Unfortunatly, the Sage II Blade was stuck at half an inch of the South Pole. This time it was the handle which seemed not comfortable enough to transfer all the force. Despite my strenght (I’m 1m98 and 97kg BTW…) the blade was stuck and would not go further.

OK that bottle seemed really thick. It happens. ALl plastic bottle are not equal. That Cola one was harder than many others.
I decided to finish it off with the Gayle Bradley.
This time I was able to get a confortable grip and to cut perfectly through the South Pole in one attempt.
You feel the M4 edge going through the hard plastic in one push: this was purely amazing and relieving !

Why ? All three knives are razorsharp. But we got here three different geometry and three different destinations.
The Sage II is a “polyvalent EDC”. The Bushcrafter (reviewed soon) is a “versatile wood tool”. The Gayle Bradley is an “hard used folder”.
But only the Gayle Bradley gives enough leverage near the handle (the choil is incorporated in the wide blocky handle). You can apply a lot of vertical force on a very thin hollow ground blade. This is the best recipe against hard plastic.
But here we got three excellent tools designed toward high performance but only one was able to cut hard and deep in the plastic.
I told you my little Bottle Butt test was tricky.
My favorite knives for that test was Xavier Conil’s Pointu. A thin zero full flat ground folder which cut everything like butter ! I have since send it to Sal Glesser for him to test it in Golden…

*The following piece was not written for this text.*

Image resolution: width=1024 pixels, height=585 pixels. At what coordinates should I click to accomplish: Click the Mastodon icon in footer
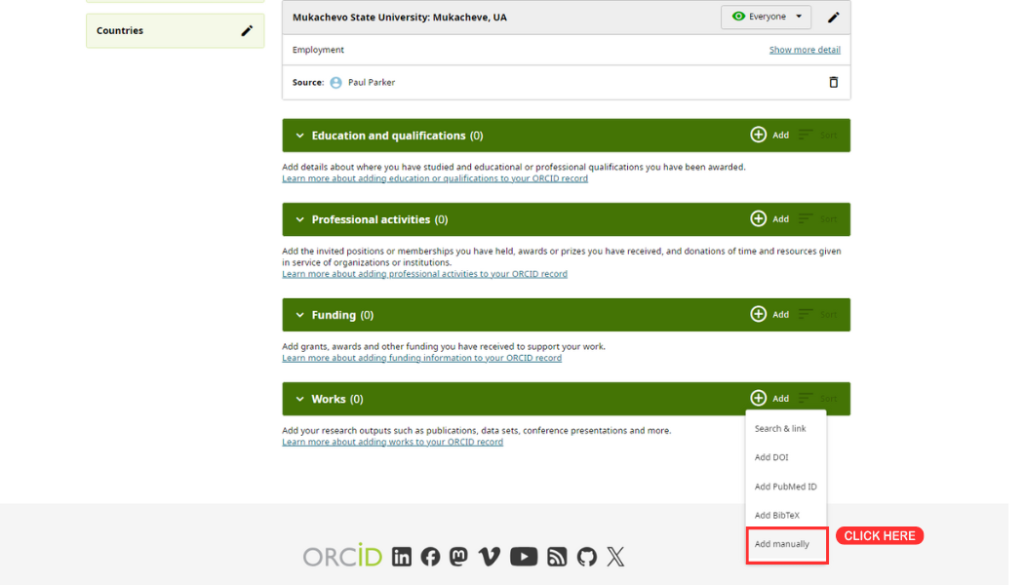(458, 556)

Bottle Butt test on Gayle Bradley Bushcrafter and Sahe II

Later on another bottle I was able to make the Sage 2 pass through the exact center.

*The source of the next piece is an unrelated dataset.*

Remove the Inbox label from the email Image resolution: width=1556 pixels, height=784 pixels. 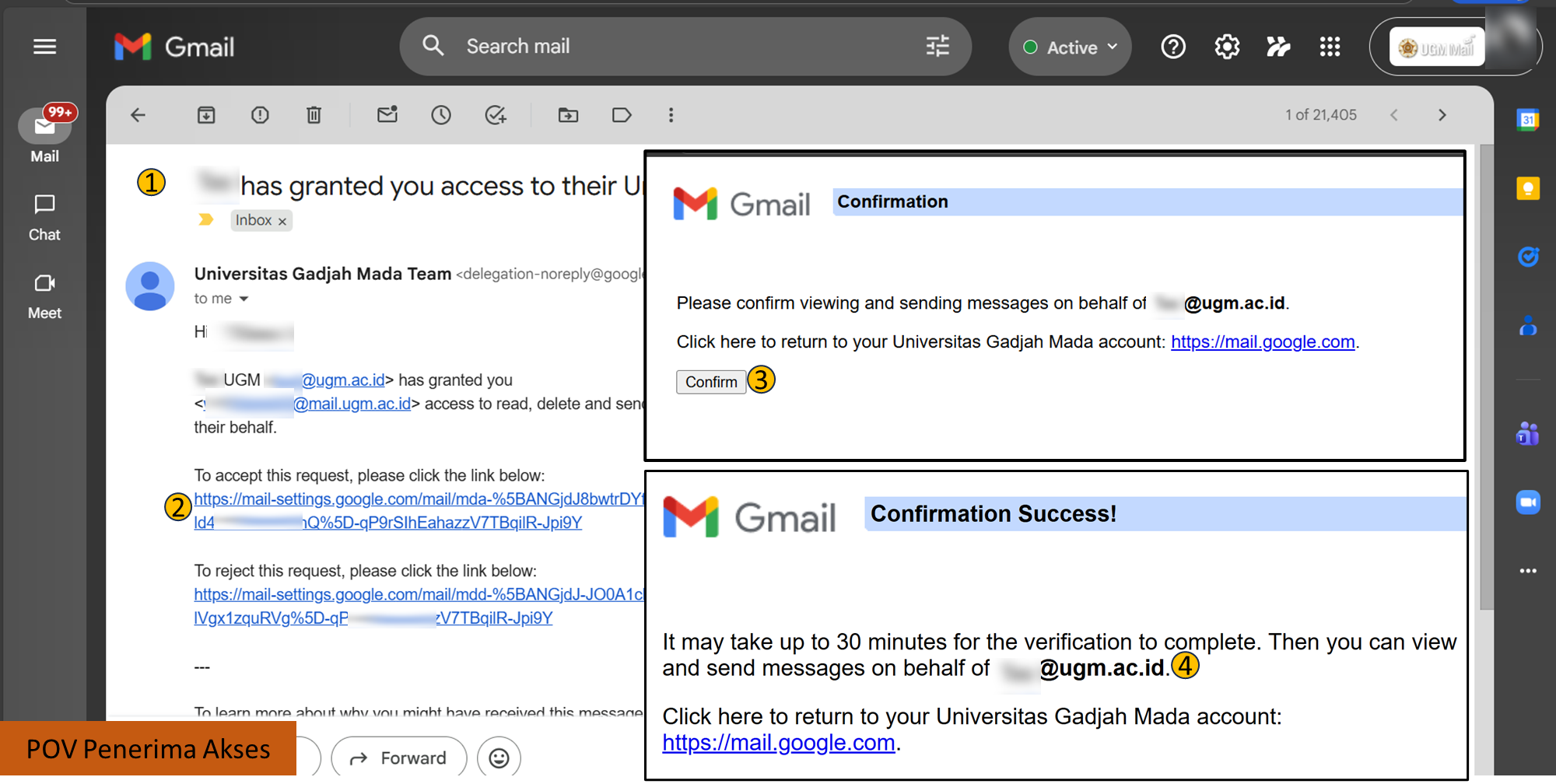click(x=282, y=222)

It was harder to go through (handle less confortable and different grind) than with the GB but it still was possible.

Sage II Through

Eventually (part 2) I was able to change my technic for cutting with the Bushcrafter.
As on a fifth attempt I was stuck again by the thickness of the blade, I have decided to push with two hands.
And this time the razor sharp edge got enough force applied to cut right through the but:

Bushcrafter cutting through the bottle

So… for the easiest cutting of the butt of a plastic bottle you’ll need a thick confortable handle and a thin ground blade.

— Update from Surnia, registered member of the SPyderco forums:
In regards to your plastic bottle tests, plastic bottles are not actually injected from the bottom. They’re made into blanks first which are very thick walled plastic test tube shaped things with the bottle threading already present at the top.

From there, they’re passed to a molding station where the blanks are heated, inserted into the molds, then inflated with air pressure to form fit the mold. If you carefully heat a plastic bottle (cap on, and evenly warm it up slowly… vent the air every so often to continue shrinking it. The air allows it to retain the bottle shape and not shrivel up excessively in one spot) and do it evenly, it’ll eventually get close to the original blank’s shape. It won’t go back to it, but it’ll get within a certain limit…

Best example i have of the blanks are here:
http://www.countycomm.com/tubevault.htm
where they’ve used them for other purposes.